• [Given task]: Turn only the lines starting at the one that contains "Viewport: 600px width, 432px height." and ending after the one that contains "Apply center horizontal alignment icon" into a numbered list, leaving out any blank lines.

• [Material shown]:

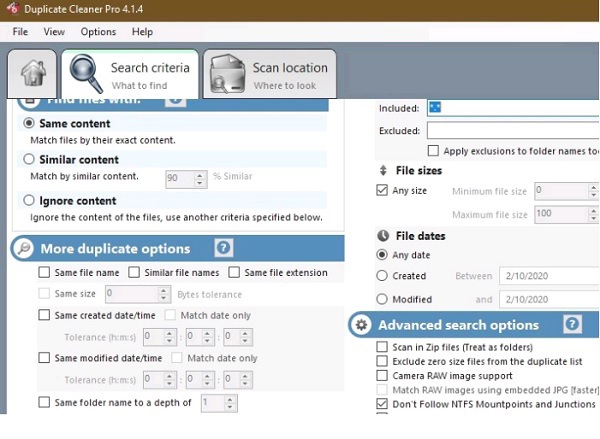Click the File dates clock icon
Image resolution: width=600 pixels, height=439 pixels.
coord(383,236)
==
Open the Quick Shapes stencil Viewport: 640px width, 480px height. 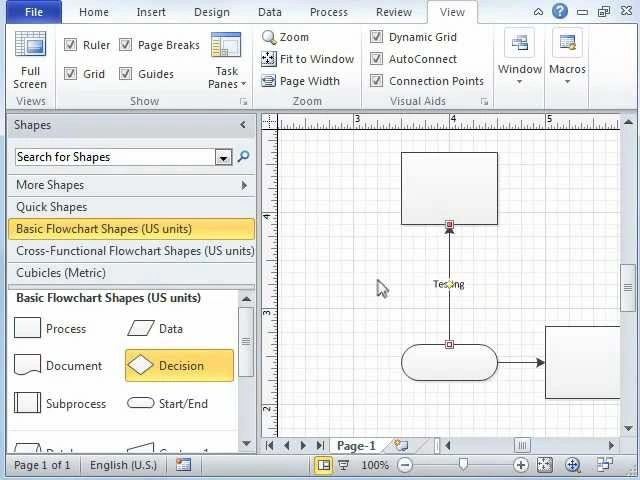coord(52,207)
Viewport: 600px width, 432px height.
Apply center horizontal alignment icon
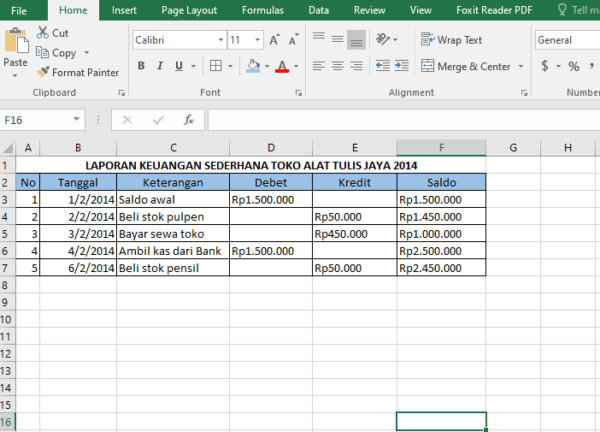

• [The output]:
1. Viewport: 600px width, 432px height.
2. Apply center horizontal alignment icon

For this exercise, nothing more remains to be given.